Oh, don't go get me wrong. They're fine people, they're good Americans. But they're content to sit back, maybe watch a little Mork and Mindy on channel 57, maybe kick back a cool, Coors 16-ouncer. They're good, fine people, Stuart. But they don't know ... what the queers are doing to the soil!
You know that Jonny Wurster kid, the kid that delivers papers in the neighborhood. He's a foreign kid. Some of the neighbors say he smokes crack, but I don't believe it.
Anyway, for his tenth birthday, all he wanted was a Burrow Owl. Kept bugging his old man. "Dad, get me a burrow owl. I'll never ask for anything else as long as I live." So the guy breaks down and buys him a burrow owl.
Anyway, 10:30, the other night, I go out in my yard, and there's the Wurster kid, looking up in the tree. I say, "What are you looking for?" He says "I'm looking for my burrow owl." I say, "Jumping Jesus on a Pogo Stick. Everybody knows the burrow owl lives. In a hole. In the ground. Why the hell do you think they call it a burrow owl, anyway?" Now Stuart, do you think a kid like that is going to know what the queers are doing to the soil?
I first became aware of this about ten years ago, the summer my oldest boy, Bill Jr. died. You know that carnival comes into town every year? Well this year they came through with a ride called The Mixer. The man said, "Keep your head, and arms, inside the Mixer at all times." But Bill Jr, he was a DAAAREDEVIL, just like his old man. He was leaning out saying "Hey everybody, Look at me! Look at me!" Pow! He was decapitated! They found his head over by the snow cone concession.
A few days after that, I open up the mail. And there's a pamphlet in there. From Pueblo, Colorado, and it's addressed to Bill, Jr. And it's entitled, "Do you know what the queers are doing to our soil?"

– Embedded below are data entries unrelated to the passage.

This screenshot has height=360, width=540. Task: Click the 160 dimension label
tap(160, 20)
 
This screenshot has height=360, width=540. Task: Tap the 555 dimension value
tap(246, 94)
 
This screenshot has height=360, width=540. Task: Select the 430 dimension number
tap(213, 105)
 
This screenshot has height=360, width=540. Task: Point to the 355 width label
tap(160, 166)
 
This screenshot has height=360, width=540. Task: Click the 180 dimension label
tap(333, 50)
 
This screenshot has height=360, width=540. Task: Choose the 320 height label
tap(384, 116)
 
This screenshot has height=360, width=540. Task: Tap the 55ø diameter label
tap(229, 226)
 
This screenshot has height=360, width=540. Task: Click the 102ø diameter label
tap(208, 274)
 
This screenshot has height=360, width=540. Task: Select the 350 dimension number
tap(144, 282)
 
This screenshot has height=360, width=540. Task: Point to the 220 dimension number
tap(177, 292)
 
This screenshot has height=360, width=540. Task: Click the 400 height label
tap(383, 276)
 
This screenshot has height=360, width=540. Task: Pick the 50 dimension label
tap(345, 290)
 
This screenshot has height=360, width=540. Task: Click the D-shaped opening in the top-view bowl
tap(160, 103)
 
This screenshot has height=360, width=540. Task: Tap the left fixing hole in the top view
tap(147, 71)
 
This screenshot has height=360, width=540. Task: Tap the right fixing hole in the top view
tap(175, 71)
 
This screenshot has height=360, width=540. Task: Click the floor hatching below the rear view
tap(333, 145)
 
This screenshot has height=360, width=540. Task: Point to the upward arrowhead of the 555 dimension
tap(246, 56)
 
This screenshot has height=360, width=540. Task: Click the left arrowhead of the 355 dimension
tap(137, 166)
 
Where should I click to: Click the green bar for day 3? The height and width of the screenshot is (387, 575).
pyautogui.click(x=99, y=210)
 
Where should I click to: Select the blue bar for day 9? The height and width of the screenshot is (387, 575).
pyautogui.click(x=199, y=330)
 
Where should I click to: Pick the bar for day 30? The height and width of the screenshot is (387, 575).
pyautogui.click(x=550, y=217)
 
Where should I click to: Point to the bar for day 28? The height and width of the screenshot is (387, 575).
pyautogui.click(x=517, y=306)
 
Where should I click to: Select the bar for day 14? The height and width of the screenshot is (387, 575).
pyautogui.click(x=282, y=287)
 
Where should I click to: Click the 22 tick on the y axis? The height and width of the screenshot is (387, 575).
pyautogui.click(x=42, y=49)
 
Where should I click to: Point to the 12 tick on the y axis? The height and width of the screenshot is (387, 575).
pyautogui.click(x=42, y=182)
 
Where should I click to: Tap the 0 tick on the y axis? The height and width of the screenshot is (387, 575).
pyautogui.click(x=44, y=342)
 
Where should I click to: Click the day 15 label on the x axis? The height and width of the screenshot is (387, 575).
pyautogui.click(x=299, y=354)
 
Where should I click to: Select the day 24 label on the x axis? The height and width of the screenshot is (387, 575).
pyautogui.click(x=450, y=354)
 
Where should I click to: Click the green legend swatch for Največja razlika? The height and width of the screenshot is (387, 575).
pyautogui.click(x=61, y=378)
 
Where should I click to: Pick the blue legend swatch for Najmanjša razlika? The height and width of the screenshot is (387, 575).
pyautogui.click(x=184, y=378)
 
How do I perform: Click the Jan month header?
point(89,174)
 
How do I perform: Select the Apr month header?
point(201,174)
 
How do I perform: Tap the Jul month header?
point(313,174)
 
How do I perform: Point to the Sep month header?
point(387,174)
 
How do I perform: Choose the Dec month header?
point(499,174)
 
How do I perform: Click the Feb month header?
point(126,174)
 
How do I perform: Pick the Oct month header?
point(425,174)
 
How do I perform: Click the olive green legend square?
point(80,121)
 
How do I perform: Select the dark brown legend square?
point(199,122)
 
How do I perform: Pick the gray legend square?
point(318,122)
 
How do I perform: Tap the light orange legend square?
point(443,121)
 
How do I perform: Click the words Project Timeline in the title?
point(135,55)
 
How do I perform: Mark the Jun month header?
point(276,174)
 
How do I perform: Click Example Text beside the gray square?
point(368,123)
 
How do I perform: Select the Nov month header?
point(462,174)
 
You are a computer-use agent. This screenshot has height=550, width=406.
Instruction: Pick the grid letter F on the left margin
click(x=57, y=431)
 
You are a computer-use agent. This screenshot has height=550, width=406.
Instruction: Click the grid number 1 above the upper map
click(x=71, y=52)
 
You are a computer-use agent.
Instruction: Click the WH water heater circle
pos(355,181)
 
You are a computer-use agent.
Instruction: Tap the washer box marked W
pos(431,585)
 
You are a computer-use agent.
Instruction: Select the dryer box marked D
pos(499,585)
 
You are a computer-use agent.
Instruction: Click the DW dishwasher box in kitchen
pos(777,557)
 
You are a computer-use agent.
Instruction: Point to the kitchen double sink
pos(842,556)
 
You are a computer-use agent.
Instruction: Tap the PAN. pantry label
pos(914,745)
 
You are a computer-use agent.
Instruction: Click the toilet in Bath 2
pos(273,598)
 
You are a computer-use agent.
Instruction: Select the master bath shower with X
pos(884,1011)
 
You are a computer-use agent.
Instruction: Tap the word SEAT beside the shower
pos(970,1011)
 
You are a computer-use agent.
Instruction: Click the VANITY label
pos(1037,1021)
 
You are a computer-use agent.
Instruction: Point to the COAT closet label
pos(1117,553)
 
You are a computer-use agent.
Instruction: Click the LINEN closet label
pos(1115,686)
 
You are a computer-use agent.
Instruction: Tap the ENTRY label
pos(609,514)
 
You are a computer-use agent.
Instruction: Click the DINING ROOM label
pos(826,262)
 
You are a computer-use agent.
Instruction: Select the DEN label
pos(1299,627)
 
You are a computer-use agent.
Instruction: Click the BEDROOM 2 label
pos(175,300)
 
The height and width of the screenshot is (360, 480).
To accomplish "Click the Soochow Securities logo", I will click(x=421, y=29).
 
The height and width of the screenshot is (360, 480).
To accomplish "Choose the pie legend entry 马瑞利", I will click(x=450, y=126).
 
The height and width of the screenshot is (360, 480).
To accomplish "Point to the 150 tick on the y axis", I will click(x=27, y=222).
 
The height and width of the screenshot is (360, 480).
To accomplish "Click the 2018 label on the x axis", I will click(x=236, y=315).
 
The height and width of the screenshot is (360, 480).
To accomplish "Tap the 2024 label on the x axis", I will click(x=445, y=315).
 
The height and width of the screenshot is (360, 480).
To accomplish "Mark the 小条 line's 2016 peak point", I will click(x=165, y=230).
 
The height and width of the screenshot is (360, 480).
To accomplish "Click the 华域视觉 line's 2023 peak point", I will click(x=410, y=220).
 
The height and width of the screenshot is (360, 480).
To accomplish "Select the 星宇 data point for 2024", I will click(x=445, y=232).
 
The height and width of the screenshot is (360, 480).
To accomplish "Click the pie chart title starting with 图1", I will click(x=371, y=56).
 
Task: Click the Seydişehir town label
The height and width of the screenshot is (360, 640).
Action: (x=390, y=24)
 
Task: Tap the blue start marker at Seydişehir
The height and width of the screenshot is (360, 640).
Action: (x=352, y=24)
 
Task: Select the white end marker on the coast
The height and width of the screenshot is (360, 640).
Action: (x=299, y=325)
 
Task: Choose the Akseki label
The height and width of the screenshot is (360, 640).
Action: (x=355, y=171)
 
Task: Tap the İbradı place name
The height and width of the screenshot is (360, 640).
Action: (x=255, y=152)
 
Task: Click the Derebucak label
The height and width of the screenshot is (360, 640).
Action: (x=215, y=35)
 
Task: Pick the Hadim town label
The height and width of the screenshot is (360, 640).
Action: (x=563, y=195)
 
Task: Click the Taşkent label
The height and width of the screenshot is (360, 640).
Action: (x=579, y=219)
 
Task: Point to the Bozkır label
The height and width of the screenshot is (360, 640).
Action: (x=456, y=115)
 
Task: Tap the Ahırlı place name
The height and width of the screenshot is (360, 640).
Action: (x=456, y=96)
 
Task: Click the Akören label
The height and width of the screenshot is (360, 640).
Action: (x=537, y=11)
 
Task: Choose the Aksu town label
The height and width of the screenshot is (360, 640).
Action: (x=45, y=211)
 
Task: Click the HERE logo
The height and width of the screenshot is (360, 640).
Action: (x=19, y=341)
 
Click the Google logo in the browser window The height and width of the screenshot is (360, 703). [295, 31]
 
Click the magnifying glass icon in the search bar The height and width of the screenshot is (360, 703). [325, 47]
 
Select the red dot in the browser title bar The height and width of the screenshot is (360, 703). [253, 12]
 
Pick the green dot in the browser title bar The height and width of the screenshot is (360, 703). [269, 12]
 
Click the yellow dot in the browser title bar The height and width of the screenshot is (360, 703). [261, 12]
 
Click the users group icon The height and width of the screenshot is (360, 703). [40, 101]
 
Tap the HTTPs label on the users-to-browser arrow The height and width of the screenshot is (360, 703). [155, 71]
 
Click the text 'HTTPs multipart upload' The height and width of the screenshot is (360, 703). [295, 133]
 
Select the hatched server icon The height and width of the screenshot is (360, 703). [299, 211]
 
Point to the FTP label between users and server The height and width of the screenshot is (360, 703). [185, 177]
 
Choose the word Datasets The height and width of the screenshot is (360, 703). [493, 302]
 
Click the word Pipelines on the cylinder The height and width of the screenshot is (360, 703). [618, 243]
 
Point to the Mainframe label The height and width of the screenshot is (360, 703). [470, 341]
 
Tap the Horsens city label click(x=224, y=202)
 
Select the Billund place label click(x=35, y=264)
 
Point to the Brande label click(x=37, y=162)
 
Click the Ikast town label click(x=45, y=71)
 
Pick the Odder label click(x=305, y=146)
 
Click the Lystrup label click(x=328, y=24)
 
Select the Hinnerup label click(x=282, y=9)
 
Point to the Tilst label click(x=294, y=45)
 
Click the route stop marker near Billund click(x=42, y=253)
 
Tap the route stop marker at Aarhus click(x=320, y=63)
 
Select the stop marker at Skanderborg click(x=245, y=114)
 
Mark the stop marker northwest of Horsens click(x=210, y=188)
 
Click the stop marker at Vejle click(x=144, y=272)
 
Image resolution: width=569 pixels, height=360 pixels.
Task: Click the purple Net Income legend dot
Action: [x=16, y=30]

Now, Stuart, if you look at the soil around any large US city, there's a big undeground homosexual population. Des Moines, Iowa, for an example. Look at the soil around Des Moines, Stuart. You can't build on it; you can't grow anything in it. The government says it's due to poor farming. But I know what's really going on, Stuart. I know it's the queers. They're in it with the aliens. They're building landing strips for gay Martians, I swear to God.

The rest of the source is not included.